TASK ITEM: Every entry has to be restated word for word.

BEGIN AVAILABLE DATA

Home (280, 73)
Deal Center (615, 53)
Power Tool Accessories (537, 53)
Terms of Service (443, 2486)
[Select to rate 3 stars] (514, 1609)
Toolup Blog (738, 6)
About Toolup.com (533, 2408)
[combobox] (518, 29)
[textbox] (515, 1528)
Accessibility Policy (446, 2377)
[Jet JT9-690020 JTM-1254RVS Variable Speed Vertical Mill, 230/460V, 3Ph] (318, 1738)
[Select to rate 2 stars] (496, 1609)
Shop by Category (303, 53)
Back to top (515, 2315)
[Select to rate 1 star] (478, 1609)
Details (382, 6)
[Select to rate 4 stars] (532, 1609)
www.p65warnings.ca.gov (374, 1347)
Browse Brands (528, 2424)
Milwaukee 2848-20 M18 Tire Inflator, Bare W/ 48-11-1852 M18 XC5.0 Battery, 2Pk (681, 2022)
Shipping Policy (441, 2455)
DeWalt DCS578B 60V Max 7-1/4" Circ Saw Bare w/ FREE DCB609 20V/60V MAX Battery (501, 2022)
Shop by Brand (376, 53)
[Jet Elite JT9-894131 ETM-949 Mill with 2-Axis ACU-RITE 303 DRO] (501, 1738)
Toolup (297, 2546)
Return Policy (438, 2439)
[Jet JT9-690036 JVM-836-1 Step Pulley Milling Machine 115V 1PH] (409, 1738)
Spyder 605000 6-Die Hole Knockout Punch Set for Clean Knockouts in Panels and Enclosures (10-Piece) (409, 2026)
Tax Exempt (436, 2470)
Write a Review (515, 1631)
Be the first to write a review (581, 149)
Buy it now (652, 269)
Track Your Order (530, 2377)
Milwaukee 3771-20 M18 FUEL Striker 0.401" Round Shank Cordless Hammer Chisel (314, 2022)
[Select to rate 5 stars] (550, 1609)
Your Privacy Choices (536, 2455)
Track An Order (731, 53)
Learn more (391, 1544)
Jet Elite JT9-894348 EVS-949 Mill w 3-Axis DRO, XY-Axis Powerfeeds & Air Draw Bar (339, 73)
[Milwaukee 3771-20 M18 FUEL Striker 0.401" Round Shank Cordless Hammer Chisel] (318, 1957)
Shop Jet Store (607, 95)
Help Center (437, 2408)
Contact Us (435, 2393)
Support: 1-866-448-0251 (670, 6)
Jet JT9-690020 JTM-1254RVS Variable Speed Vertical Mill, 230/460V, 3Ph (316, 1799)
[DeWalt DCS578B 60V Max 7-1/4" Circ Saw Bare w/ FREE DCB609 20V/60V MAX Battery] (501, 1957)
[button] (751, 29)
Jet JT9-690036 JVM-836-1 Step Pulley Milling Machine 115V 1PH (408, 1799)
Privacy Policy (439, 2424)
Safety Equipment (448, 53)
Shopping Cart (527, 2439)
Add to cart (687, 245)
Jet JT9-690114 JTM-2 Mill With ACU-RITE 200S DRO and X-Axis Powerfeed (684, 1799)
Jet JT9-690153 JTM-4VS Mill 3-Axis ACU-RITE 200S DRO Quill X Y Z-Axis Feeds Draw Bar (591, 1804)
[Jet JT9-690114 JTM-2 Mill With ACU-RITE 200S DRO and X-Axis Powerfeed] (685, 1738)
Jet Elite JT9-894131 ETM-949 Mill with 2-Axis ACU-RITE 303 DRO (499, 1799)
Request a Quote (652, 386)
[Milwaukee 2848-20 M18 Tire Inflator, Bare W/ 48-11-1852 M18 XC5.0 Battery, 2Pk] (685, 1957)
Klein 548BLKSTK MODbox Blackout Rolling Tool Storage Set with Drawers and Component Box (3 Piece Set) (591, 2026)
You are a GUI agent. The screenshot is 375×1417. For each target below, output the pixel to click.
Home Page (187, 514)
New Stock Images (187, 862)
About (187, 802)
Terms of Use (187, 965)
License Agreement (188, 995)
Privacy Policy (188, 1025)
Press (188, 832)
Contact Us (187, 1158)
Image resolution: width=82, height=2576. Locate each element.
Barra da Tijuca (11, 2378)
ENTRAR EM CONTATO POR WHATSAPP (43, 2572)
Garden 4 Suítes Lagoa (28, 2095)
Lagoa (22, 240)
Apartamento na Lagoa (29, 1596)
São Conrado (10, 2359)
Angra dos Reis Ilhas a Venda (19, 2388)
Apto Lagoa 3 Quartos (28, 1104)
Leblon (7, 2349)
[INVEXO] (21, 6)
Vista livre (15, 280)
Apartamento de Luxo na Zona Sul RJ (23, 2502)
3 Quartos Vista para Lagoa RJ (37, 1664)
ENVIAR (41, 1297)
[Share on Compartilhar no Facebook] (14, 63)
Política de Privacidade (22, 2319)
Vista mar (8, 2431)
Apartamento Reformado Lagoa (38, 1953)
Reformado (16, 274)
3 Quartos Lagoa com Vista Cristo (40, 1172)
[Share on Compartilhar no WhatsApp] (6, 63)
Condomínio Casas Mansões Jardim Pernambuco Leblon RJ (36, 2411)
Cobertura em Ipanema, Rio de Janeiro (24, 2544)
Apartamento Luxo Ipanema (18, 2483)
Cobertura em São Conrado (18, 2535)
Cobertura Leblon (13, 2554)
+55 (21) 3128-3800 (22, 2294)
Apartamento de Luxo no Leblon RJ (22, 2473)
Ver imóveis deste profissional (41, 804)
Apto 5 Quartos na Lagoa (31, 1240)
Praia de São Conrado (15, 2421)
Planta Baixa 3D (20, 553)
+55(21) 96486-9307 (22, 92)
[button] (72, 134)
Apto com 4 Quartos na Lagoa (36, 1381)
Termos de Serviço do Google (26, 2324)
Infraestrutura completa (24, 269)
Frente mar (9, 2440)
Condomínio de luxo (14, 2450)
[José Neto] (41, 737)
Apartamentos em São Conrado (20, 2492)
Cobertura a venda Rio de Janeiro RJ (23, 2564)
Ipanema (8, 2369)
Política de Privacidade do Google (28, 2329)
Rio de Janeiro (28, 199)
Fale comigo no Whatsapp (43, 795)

END AVAILABLE DATA

TASK SOLUTION:
Home (280, 73)
Deal Center (615, 53)
Power Tool Accessories (537, 53)
Terms of Service (443, 2486)
[Select to rate 3 stars] (514, 1609)
Toolup Blog (738, 6)
About Toolup.com (533, 2408)
[combobox] (518, 29)
[textbox] (515, 1528)
Accessibility Policy (446, 2377)
[Jet JT9-690020 JTM-1254RVS Variable Speed Vertical Mill, 230/460V, 3Ph] (318, 1738)
[Select to rate 2 stars] (496, 1609)
Shop by Category (303, 53)
Back to top (515, 2315)
[Select to rate 1 star] (478, 1609)
Details (382, 6)
[Select to rate 4 stars] (532, 1609)
www.p65warnings.ca.gov (374, 1347)
Browse Brands (528, 2424)
Milwaukee 2848-20 M18 Tire Inflator, Bare W/ 48-11-1852 M18 XC5.0 Battery, 2Pk (681, 2022)
Shipping Policy (441, 2455)
DeWalt DCS578B 60V Max 7-1/4" Circ Saw Bare w/ FREE DCB609 20V/60V MAX Battery (501, 2022)
Shop by Brand (376, 53)
[Jet Elite JT9-894131 ETM-949 Mill with 2-Axis ACU-RITE 303 DRO] (501, 1738)
Toolup (297, 2546)
Return Policy (438, 2439)
[Jet JT9-690036 JVM-836-1 Step Pulley Milling Machine 115V 1PH] (409, 1738)
Spyder 605000 6-Die Hole Knockout Punch Set for Clean Knockouts in Panels and Enclosures (10-Piece) (409, 2026)
Tax Exempt (436, 2470)
Write a Review (515, 1631)
Be the first to write a review (581, 149)
Buy it now (652, 269)
Track Your Order (530, 2377)
Milwaukee 3771-20 M18 FUEL Striker 0.401" Round Shank Cordless Hammer Chisel (314, 2022)
[Select to rate 5 stars] (550, 1609)
Your Privacy Choices (536, 2455)
Track An Order (731, 53)
Learn more (391, 1544)
Jet Elite JT9-894348 EVS-949 Mill w 3-Axis DRO, XY-Axis Powerfeeds & Air Draw Bar (339, 73)
[Milwaukee 3771-20 M18 FUEL Striker 0.401" Round Shank Cordless Hammer Chisel] (318, 1957)
Shop Jet Store (607, 95)
Help Center (437, 2408)
Contact Us (435, 2393)
Support: 1-866-448-0251 (670, 6)
Jet JT9-690020 JTM-1254RVS Variable Speed Vertical Mill, 230/460V, 3Ph (316, 1799)
[DeWalt DCS578B 60V Max 7-1/4" Circ Saw Bare w/ FREE DCB609 20V/60V MAX Battery] (501, 1957)
[button] (751, 29)
Jet JT9-690036 JVM-836-1 Step Pulley Milling Machine 115V 1PH (408, 1799)
Privacy Policy (439, 2424)
Safety Equipment (448, 53)
Shopping Cart (527, 2439)
Add to cart (687, 245)
Jet JT9-690114 JTM-2 Mill With ACU-RITE 200S DRO and X-Axis Powerfeed (684, 1799)
Jet JT9-690153 JTM-4VS Mill 3-Axis ACU-RITE 200S DRO Quill X Y Z-Axis Feeds Draw Bar (591, 1804)
[Jet JT9-690114 JTM-2 Mill With ACU-RITE 200S DRO and X-Axis Powerfeed] (685, 1738)
Jet Elite JT9-894131 ETM-949 Mill with 2-Axis ACU-RITE 303 DRO (499, 1799)
Request a Quote (652, 386)
[Milwaukee 2848-20 M18 Tire Inflator, Bare W/ 48-11-1852 M18 XC5.0 Battery, 2Pk] (685, 1957)
Klein 548BLKSTK MODbox Blackout Rolling Tool Storage Set with Drawers and Component Box (3 Piece Set) (591, 2026)
You are a GUI agent. The screenshot is 375×1417. For each target below, output the pixel to click.
Home Page (187, 514)
New Stock Images (187, 862)
About (187, 802)
Terms of Use (187, 965)
License Agreement (188, 995)
Privacy Policy (188, 1025)
Press (188, 832)
Contact Us (187, 1158)
Image resolution: width=82, height=2576. Locate each element.
Barra da Tijuca (11, 2378)
ENTRAR EM CONTATO POR WHATSAPP (43, 2572)
Garden 4 Suítes Lagoa (28, 2095)
Lagoa (22, 240)
Apartamento na Lagoa (29, 1596)
São Conrado (10, 2359)
Angra dos Reis Ilhas a Venda (19, 2388)
Apto Lagoa 3 Quartos (28, 1104)
Leblon (7, 2349)
[INVEXO] (21, 6)
Vista livre (15, 280)
Apartamento de Luxo na Zona Sul RJ (23, 2502)
3 Quartos Vista para Lagoa RJ (37, 1664)
ENVIAR (41, 1297)
[Share on Compartilhar no Facebook] (14, 63)
Política de Privacidade (22, 2319)
Vista mar (8, 2431)
Apartamento Reformado Lagoa (38, 1953)
Reformado (16, 274)
3 Quartos Lagoa com Vista Cristo (40, 1172)
[Share on Compartilhar no WhatsApp] (6, 63)
Condomínio Casas Mansões Jardim Pernambuco Leblon RJ (36, 2411)
Cobertura em Ipanema, Rio de Janeiro (24, 2544)
Apartamento Luxo Ipanema (18, 2483)
Cobertura em São Conrado (18, 2535)
Cobertura Leblon (13, 2554)
+55 (21) 3128-3800 (22, 2294)
Apartamento de Luxo no Leblon RJ (22, 2473)
Ver imóveis deste profissional (41, 804)
Apto 5 Quartos na Lagoa (31, 1240)
Praia de São Conrado (15, 2421)
Planta Baixa 3D (20, 553)
+55(21) 96486-9307 (22, 92)
[button] (72, 134)
Apto com 4 Quartos na Lagoa (36, 1381)
Termos de Serviço do Google (26, 2324)
Infraestrutura completa (24, 269)
Frente mar (9, 2440)
Condomínio de luxo (14, 2450)
[José Neto] (41, 737)
Apartamentos em São Conrado (20, 2492)
Cobertura a venda Rio de Janeiro RJ (23, 2564)
Ipanema (8, 2369)
Política de Privacidade do Google (28, 2329)
Rio de Janeiro (28, 199)
Fale comigo no Whatsapp (43, 795)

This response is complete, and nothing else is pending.